* GIVEN PASSAGE *
— START —

Several methods for reducing the sticking of the PMA structures by avoiding corner release are now described as embodiments of the present invention. In embodiments l(a-c), the PMA structures are not rolled out completely but remain partly or slightly rolled up at their far end. This means that the corners are never in contact with the substrate and corner release is avoided. If the area of the structure that remains after partial rolling-out is small then it will have little effect on the liquid flow. Several methods can be envisaged to create partial rolling-out.

Firstly, the under electrode can be structured so as to remove it from the area which comes in contact with the end of the ro liable polymer. An example of this is illustrated in Fig. 6 which shows a perspective view of three PMA structures in a row on a rigid body in the form of a substrate 60. The under electrode is in the form of a conductive layer such as an ITO layer 170 on the substrate though if transparency is not required any other conductor can be used. A hole or recess 70 is provided in this layer, extending all the way across the layer, at the end of the roll-out location. The right hand PMA structure is shown in a rolled out state 90, showing that over the hole or recess, the end of the flexible film, and therefore its corners are not in contact with the substrate. The present invention includes the flexible, e.g. polymeric structures being arranged in an array, e.g. in columns and rows. Such an array can be based upon large area electronics technologies such as e.g. amorphous Si, recystallized amorphous silicon, e.g. polycrystallinesilicon, LTPS, thin film transistor technology including organic TFTs, printed organic active and passive components. Each of the structures can be addressed by a suitable addressing scheme including column and row addressing electronics/decoders. In the case of passive matrix area addressing of columns and rows the solution proposed above would interrupt the columns, thus only the first column could be driven. This can be solved by making several recesses or holes in the under-electrode as shown in Fig. 7. This shows an arrangement similar to that of Fig. 6, and corresponding reference numerals are used as appropriate. The under-electrode has recesses or holes in the form of slits 100 which do not extend across the layer. This means the conductive layer, e.g. ITO layer is then not broken as the slits don't prevent an electrical connection between neighboring PMA structures. The electrostatic force is reduced via the slits so that the PMA does not fully close. A third option to prevent PMAs from fully closing is shown in Fig. 8. In this embodiment an extra electrode 110 has been added on the substrate and driven to a certain voltage. The voltage can be the same as the voltage on the thin film electrode so as to eliminate the electric field and thus prevents the PMA from making contact with the substrate at the end, when in a fully rolled out state. Figs. 9, 10 Embodiment 2

Another alternative, rather than preventing the PMAs from fully rolling out is to reduce the electrostatic force in the middle of the foil, so that the middle of the structure at the end of the film it can roll-up more easily. This, again, can prevent early corner release and can thus lower the range of driving voltages when rolling starts. Fig. 9 shows an example of this, and shows similar features to those of Figs. 6,

7 and 8, and corresponding reference numerals have been used as appropriate. In Fig. 9, the electrostatic force in the middle at the end of the PMA between the corners at the far end, can be lowered by making holes 120 in the under electrode 170 in the middle of the structure. This reduces the electric field so that there is little force in the middle, but enough at the corners of the PMA to fully close if a large enough voltage is applied.

— END —

* DATASET CONTENT *
— START —

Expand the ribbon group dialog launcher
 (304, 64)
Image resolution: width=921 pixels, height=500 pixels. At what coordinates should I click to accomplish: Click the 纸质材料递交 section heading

— END —

* SET TASK 1 *
Can you sum up the passage on PMA structures in three sentences?
* SET TASK 2 *
Could you reproduce the passage on PMA structures word for word, starting with "Another alternative, rather" and going on through "voltage is applied."?
The data plays no part in what you are asked to do.

* TASK SOLUTION 1 *
Methods for reducing the sticking of PMA structures by avoiding corner release include leaving the structures partly rolled up at their far end, so that the corners never contact the substrate. This partial rolling-out can be achieved with a hole or recess in the under electrode, with slits that leave the conductive layer unbroken, or with an extra electrode on the substrate driven to a certain voltage. Another option is to lower the electrostatic force in the middle of the foil by making holes in the under electrode, which lets the middle roll up more easily and prevents early corner release.

* TASK SOLUTION 2 *
Another alternative, rather than preventing the PMAs from fully rolling out is to reduce the electrostatic force in the middle of the foil, so that the middle of the structure at the end of the film it can roll-up more easily. This, again, can prevent early corner release and can thus lower the range of driving voltages when rolling starts. Fig. 9 shows an example of this, and shows similar features to those of Figs. 6,

7 and 8, and corresponding reference numerals have been used as appropriate. In Fig. 9, the electrostatic force in the middle at the end of the PMA between the corners at the far end, can be lowered by making holes 120 in the under electrode 170 in the middle of the structure. This reduces the electric field so that there is little force in the middle, but enough at the corners of the PMA to fully close if a large enough voltage is applied.